In the coming week, on November 16, Volkswagen CEO Herbert Diess will outline the group’s 10-year plan at a meeting of the German carmaker’s supervisory board. This is a change from the traditional VW Group five year plan and perhaps heralds a new management approach.Some inside sources have said that the main thrust of the policy changes to be announced will be that the generous budgets given the Group’s technical powerhouse, Audi, will be cut quite severely.
These industry insiders point to this as a reaction to the position of Audi as the tech leader of the Group and thus, the likely source of the sophisticated engine management systems that might have been responsible for differing diesel engine performance in all the Group’s vehicles...With the rapidly accelerating move from diesel to petrol engines, as evidenced by Jaguar Land Rover’s scramble to change its fleet profile from 90% diesel-engined to more petrol power, and the inevitability of electric and ultimately fuel cell vehicles becoming much more a reality than the novelty or niche products they have been, this move could be seen as designed to sideline Audi’s technical leadership.

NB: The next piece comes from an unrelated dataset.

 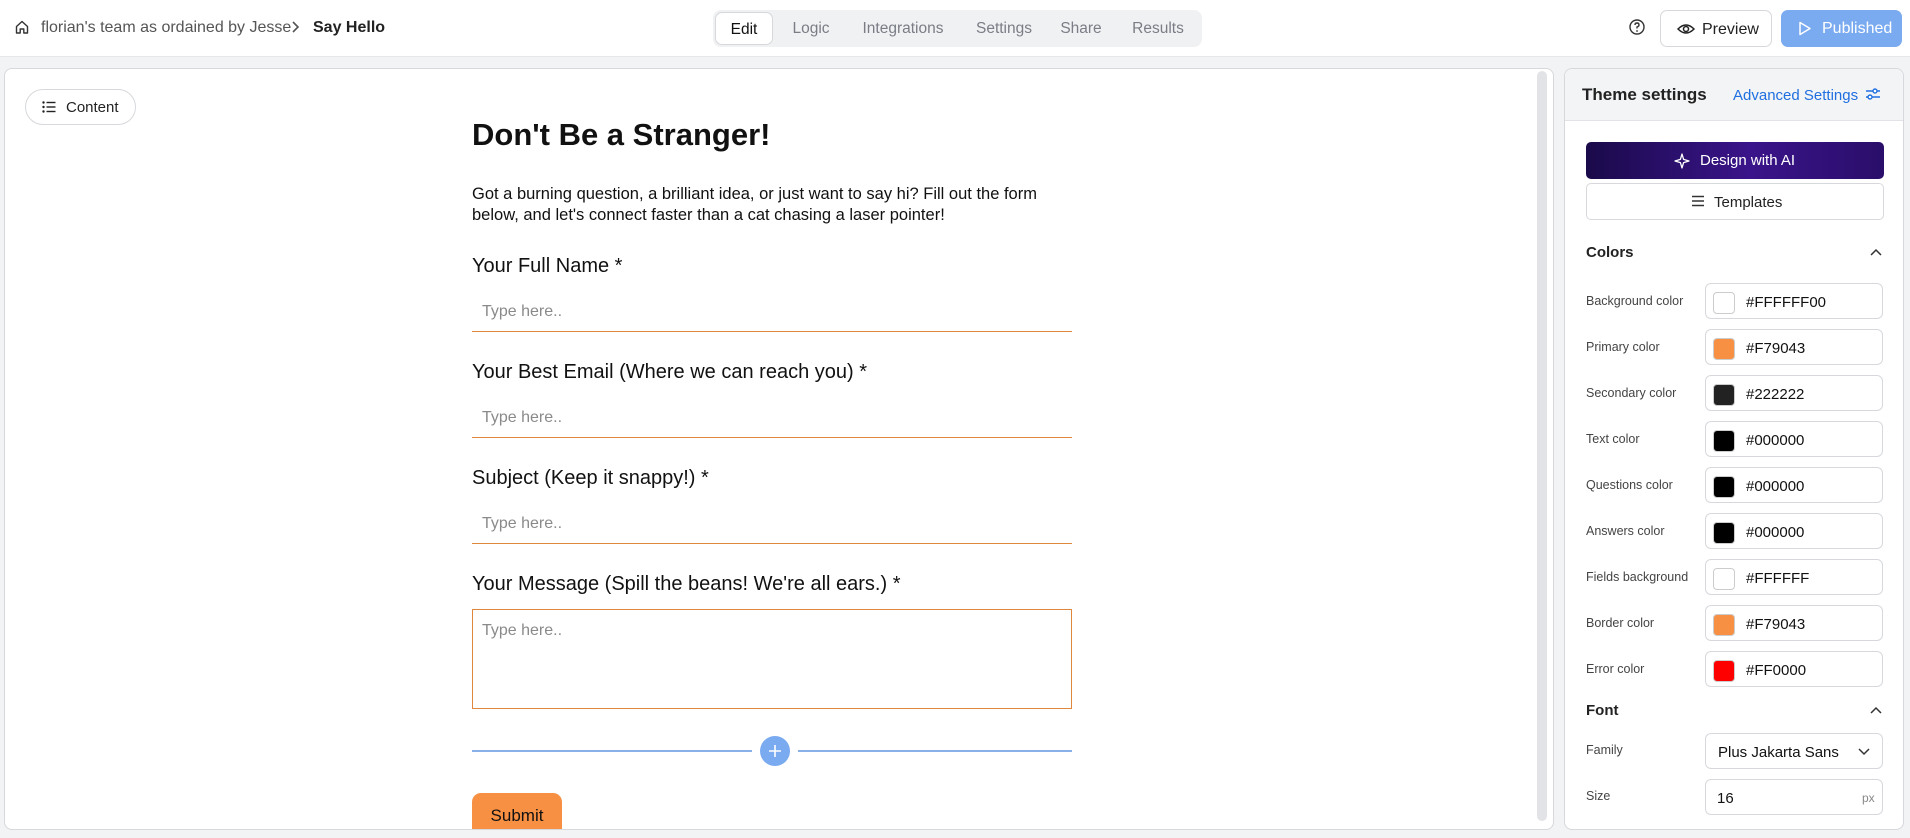 I want to click on email-input, so click(x=772, y=418).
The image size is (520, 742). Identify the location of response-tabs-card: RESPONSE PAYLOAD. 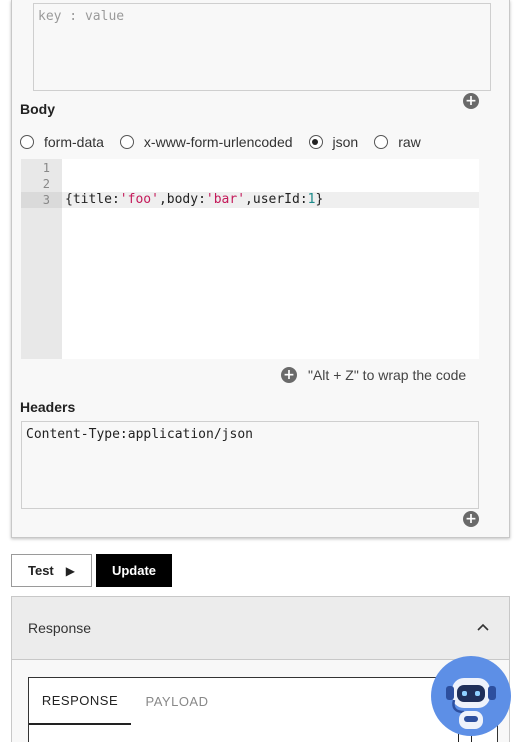
(263, 710).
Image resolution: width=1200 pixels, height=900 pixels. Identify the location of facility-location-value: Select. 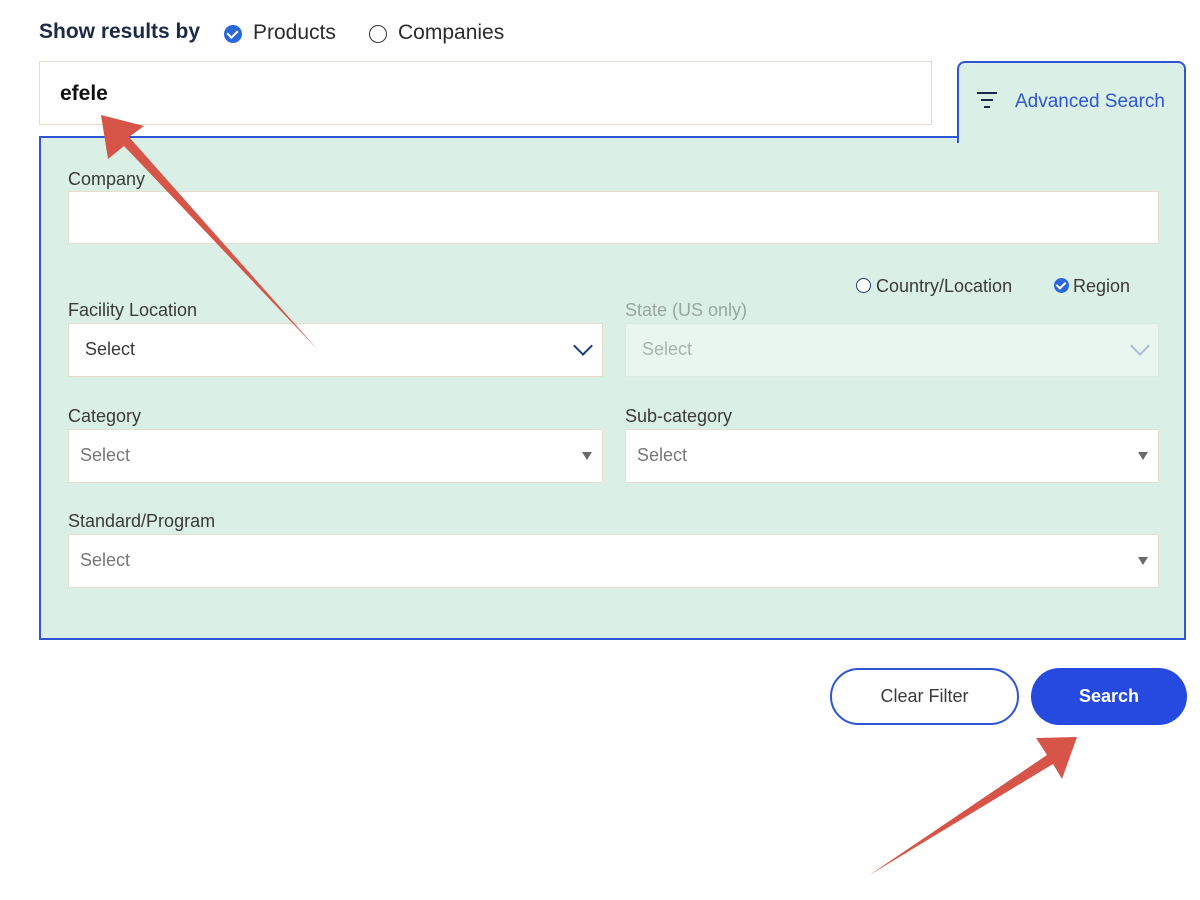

All OEMs are becoming increasingly open to technical and production joint ventures as evidenced by Mercedes-Benz and Nissan’s pickup venture to name but one and it would make sense for the VW Group to collaborate with another major vehicle maker - much larger than Audi - on the costly development of EVs, fuel cell vehicles, and of course connected and autonomous technologies. To get an idea of how much the Group has invested in these areas, it spent $13.1 billion on EV and connected vehicle technology in 2017. Added to the the possible scaling back of Audi’s technical leadership comes the news that the brand’s sales have taken a considerable hit in the last few months, with challenges such as the WLTP test procedures causing a 52.7% drop in sales in October in Europe and a fall of nearly 15% in North America, both compared to the same month in 2017.While Audi may be seen as a premium performance within the Group, I feel it would be a big mistake for Herbert Diess and his board to turn their back on the undoubted technical brilliance of a brand that brought us the first production four-wheel-drive performance cars, the first really practical turbocharged engines and cutting-edge aluminium vehicle technology. The automotive world wants and deserves to see more Vorsprung Durch Technik, not less.